One of the many fields in which women excel is film: There have been hundreds of incredible female filmmakers who have directed brilliant movies over the years, including Alice Guy-Blaché (1873-1968) – who is generally regarded as the first female director – art house legends Clare Denis and Agnès Varda, and Oscar-winning directors Kathryn Bigelow and Chloe Zhao.

To celebrate International Women’s Day, here we select 10 female-directed documentaries that we recommend watching today (or any day).

The House is Black (Forugh Farrokhzad, 1963)

This black-and-white documentary from feminist Iranian author and poet Forugh Farrokhzad is viewed today as one of the landmark early Iranian films. The visual essay focuses on an isolated community of people suffering from leprosy in northwest Iran.

The uncomfortable scenes of the inhabitants are stitched together with voiceovers from Farrokhzad, who reads her own poetry as well as lines from the Old Testament and the Koran. Farrokhzad died aged 32 in a car crash making this 22-minute short, her only film, all the more poignant.

Grey Gardens (Muffie Meyer, 1975)

Grey Gardens is one of the most famous documentaries of all time: not only has it been turned into a 2006 musical and a 2009 film, but over the years it has become a reference point for fashion designers, filmmakers, comedians and artists. The Guardian said that “Grey Gardens changed the documentary genre”.

The documentary focuses on an eccentric mother and daughter from extremely privileged backgrounds (they are the aunt and the first cousin of Jacqueline Kennedy Onassis) who have been living a reclusive life in a decaying mansion in East Hampton for decades.

Muffie Meyer was one of the four directors of the film, working alongside David Maysles, Albert Maysles and Ellen Hovde. The film was deemed so culturally important that in 2010 the Library of Congress selected it for preservation.

Paris Is Burning (Jennie Livingston, 1990)

Jennie Livingston’s Paris Is Burning was another cultural landmark and has also been selected for preservation by the Library of Congress. The documentary, which was filmed in the mid to late Eighties, focuses on the lives of members of New York City’s ballroom scene – most of whom are from poor black and Latinx backgrounds – as they take part in runway competitions and navigate their lives outside of the shows.

Through interviews, which were taken over a six-year period, Livingston pieces together a picture of how the young competitors deal with issues such as AIDS, racism, homophobia, and poverty.
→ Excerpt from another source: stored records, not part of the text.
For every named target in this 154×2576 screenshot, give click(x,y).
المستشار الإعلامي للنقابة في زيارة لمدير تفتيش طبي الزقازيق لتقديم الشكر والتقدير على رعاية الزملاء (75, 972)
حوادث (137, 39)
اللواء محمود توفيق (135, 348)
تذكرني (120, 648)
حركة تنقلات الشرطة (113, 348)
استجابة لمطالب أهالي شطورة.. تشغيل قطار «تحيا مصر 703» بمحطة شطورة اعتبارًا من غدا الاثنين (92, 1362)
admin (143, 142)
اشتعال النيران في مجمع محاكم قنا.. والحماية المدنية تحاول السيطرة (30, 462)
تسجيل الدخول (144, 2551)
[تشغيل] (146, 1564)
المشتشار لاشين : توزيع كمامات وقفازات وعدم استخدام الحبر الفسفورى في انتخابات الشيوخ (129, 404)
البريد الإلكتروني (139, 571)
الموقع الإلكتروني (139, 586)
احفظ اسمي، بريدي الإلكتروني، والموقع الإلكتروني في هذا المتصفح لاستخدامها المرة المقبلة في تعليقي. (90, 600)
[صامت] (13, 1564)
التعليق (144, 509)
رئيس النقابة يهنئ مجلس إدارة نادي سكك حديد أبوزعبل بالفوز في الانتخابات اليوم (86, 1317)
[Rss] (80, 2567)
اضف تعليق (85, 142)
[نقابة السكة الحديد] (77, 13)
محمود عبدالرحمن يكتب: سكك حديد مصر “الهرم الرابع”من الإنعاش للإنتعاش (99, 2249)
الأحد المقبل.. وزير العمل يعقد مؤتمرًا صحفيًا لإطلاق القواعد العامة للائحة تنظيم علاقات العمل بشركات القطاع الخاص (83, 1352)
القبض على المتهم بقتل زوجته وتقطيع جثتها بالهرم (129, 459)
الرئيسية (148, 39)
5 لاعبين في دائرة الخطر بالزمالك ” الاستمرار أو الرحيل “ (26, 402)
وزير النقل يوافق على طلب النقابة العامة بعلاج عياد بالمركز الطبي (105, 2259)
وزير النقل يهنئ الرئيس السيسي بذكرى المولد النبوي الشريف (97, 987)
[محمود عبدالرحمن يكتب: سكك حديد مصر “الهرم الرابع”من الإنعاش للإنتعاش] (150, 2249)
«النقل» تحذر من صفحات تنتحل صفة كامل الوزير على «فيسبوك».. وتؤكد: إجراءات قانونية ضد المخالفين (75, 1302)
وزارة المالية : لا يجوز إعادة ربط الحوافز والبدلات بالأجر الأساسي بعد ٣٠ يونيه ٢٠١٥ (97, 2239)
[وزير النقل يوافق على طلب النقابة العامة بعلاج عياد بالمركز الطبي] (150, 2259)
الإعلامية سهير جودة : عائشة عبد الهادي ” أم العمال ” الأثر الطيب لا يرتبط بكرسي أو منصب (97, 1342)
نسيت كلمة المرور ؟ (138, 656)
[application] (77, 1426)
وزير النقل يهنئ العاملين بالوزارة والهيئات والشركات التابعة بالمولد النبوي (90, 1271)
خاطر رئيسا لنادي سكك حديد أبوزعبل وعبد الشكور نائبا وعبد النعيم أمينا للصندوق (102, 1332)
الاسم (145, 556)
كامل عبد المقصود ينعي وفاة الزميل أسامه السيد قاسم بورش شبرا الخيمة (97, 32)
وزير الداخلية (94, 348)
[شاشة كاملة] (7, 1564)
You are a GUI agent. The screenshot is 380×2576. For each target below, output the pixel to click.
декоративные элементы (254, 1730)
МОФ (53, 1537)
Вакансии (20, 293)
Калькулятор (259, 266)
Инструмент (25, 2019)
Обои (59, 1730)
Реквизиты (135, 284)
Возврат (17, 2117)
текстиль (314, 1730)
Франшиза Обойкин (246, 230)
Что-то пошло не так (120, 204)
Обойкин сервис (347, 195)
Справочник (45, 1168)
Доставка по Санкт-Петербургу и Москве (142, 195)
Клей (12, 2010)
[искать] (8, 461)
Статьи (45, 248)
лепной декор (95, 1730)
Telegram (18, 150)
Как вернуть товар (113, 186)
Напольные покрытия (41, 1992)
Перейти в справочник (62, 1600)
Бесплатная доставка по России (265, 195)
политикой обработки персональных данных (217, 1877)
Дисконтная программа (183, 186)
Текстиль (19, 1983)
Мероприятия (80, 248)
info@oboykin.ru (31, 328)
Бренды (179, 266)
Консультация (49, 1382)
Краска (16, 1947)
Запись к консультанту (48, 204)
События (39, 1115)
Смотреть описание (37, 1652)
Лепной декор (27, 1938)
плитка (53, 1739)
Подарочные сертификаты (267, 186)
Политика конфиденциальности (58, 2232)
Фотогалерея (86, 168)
The documentary also explores how the ballroom ‘houses’ become surrogate families for many of the dancers who had been thrown out because of their sexuality and lifestyle.

Abduction: The Megumi Yokota Story (Patty Kim and Chris Sheridan, 1997)

In 1977, 13-year-old Japanese student Megumi Yokota was kidnapped by a North Korean agent as she was walking home from school. It was not a unique case: at least 17 Japanese citizens were kidnapped by North Korea around this time. Today Megumi’s fate remains unclear, with some reports saying that she died in captivity, and some saying that she was still alive and was teaching North Korean spies Japanese.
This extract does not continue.